**Problem to work on**
Look for the line containing "Click informationProtectionAction link" and the line containing "Task: Open dialog help question mark icon" in the entries below. Copy those two and all lines between them exactly, leaving out pictures.

Saved entries

********

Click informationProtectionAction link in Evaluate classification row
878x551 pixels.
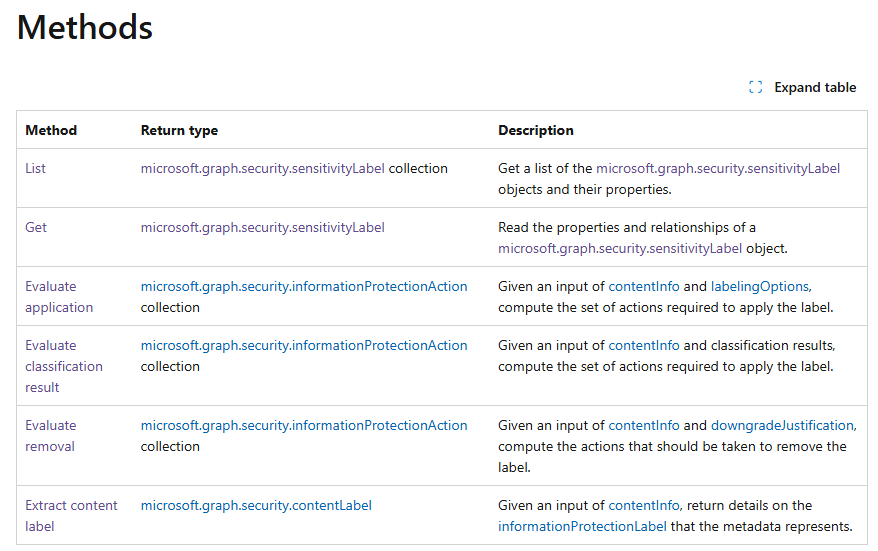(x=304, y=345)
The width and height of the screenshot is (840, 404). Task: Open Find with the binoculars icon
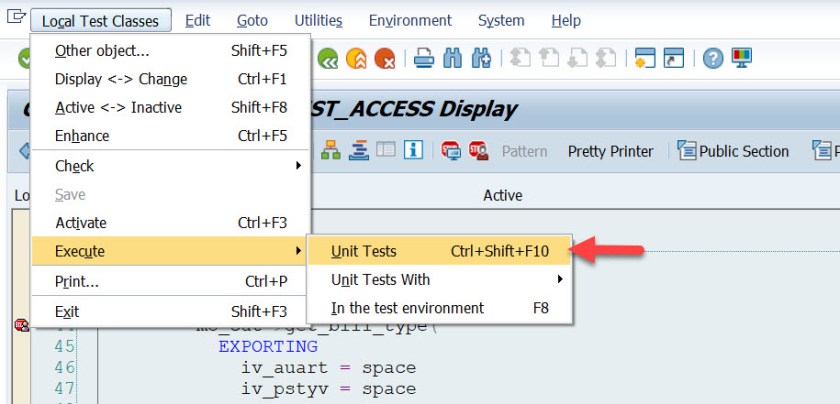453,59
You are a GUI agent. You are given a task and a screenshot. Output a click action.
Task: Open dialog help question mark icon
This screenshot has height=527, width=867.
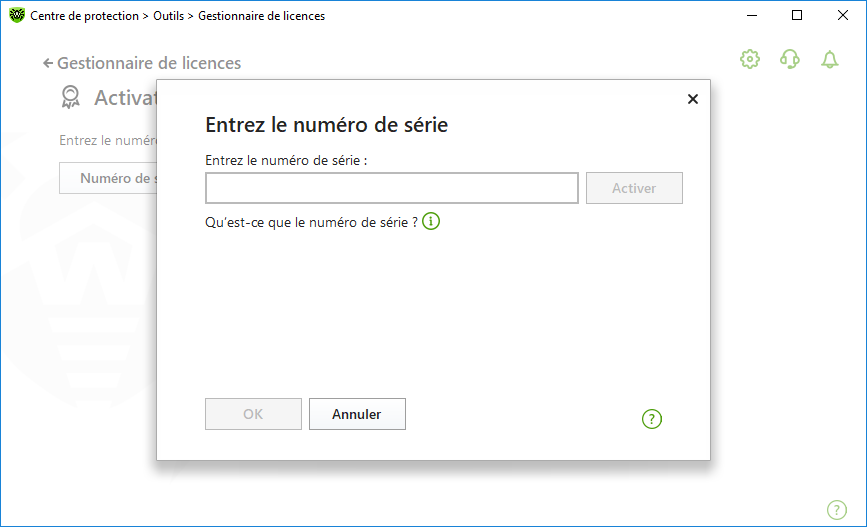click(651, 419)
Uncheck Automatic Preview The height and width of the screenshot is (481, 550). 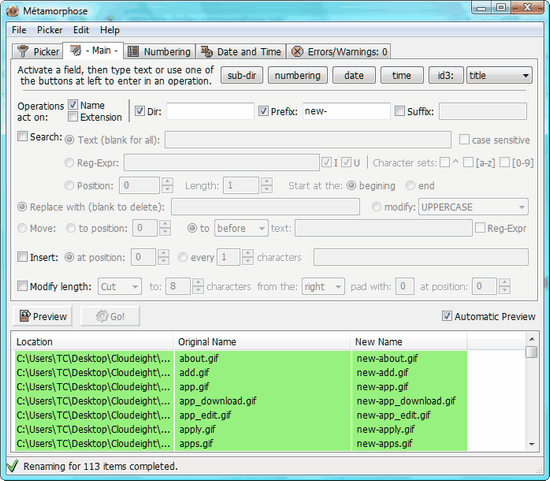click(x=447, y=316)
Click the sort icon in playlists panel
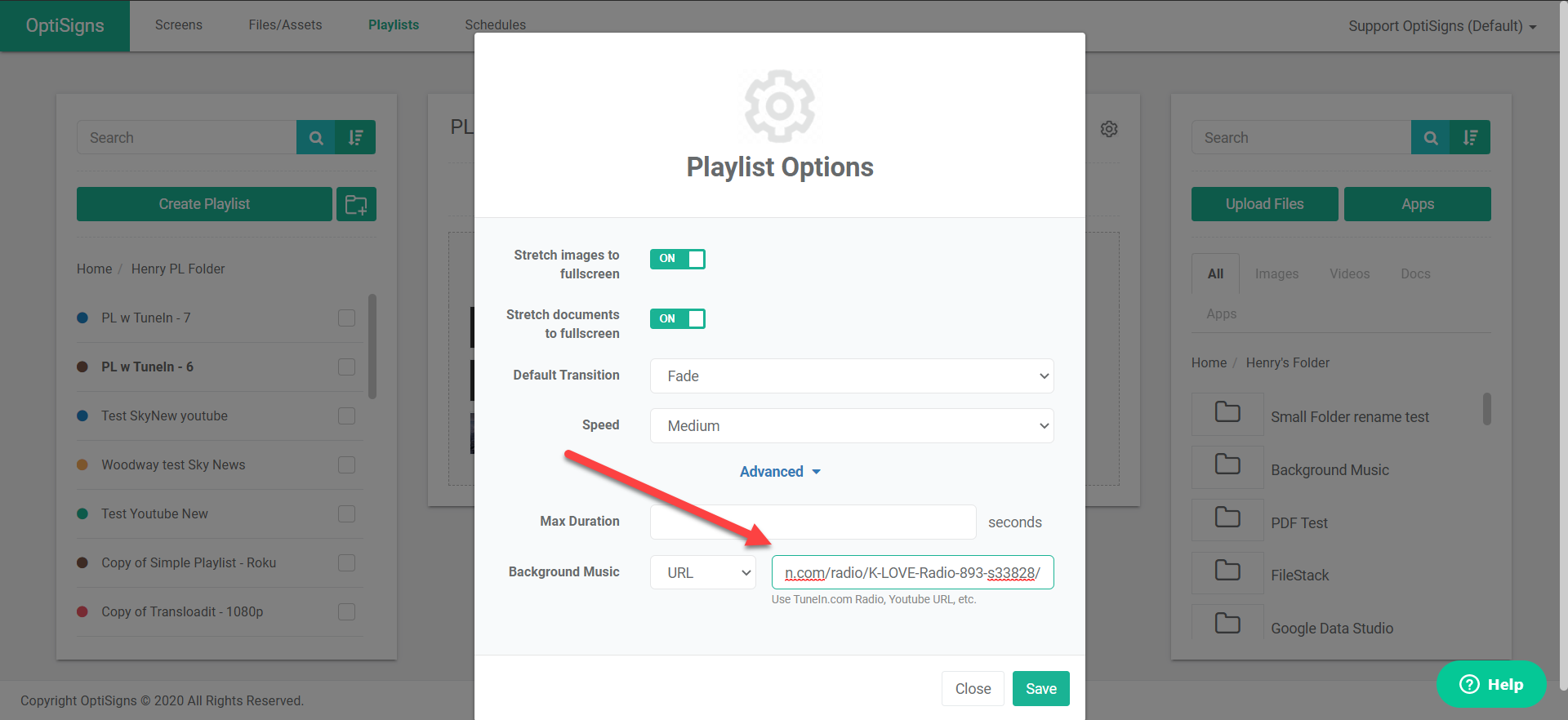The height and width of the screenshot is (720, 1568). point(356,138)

********

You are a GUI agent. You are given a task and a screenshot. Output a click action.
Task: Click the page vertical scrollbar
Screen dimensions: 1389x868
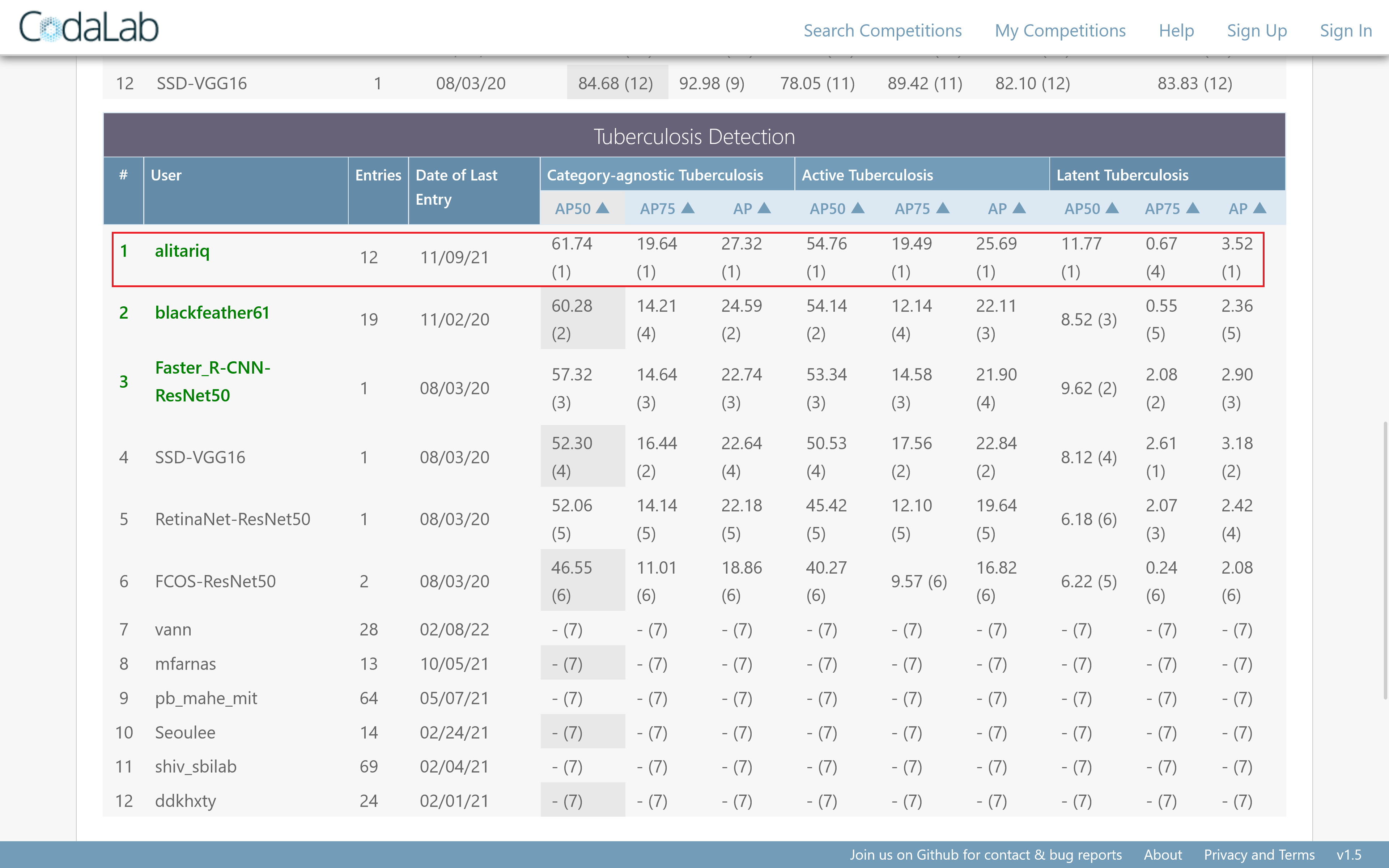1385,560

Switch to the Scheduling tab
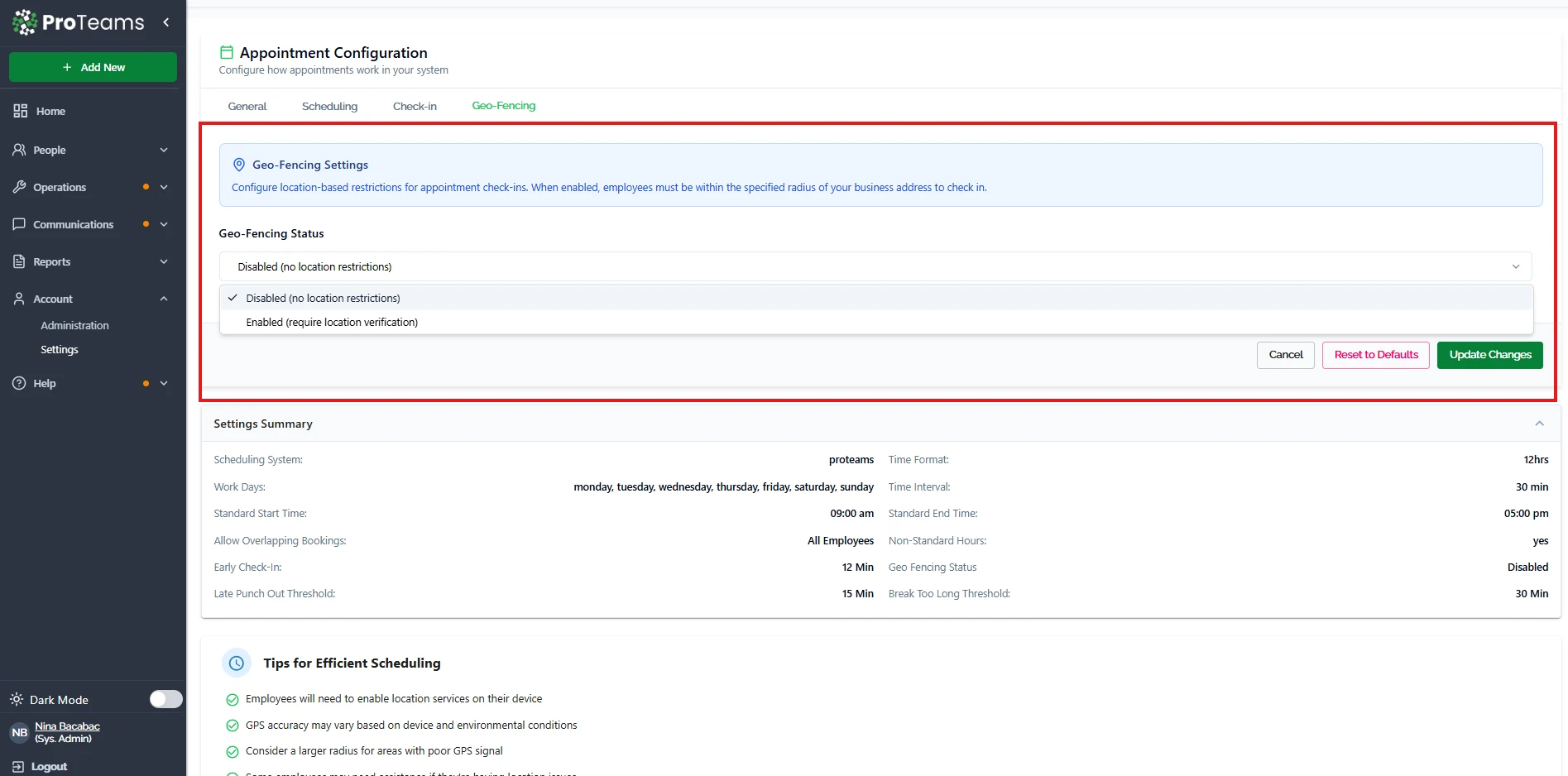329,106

********

**Output of the exercise**
Click informationProtectionAction link in Evaluate classification row
878x551 pixels.
(x=304, y=345)
The width and height of the screenshot is (840, 404). Task: Open Find with the binoculars icon
453,59
You are a GUI agent. You are given a task and a screenshot. Output a click action.
Task: Open dialog help question mark icon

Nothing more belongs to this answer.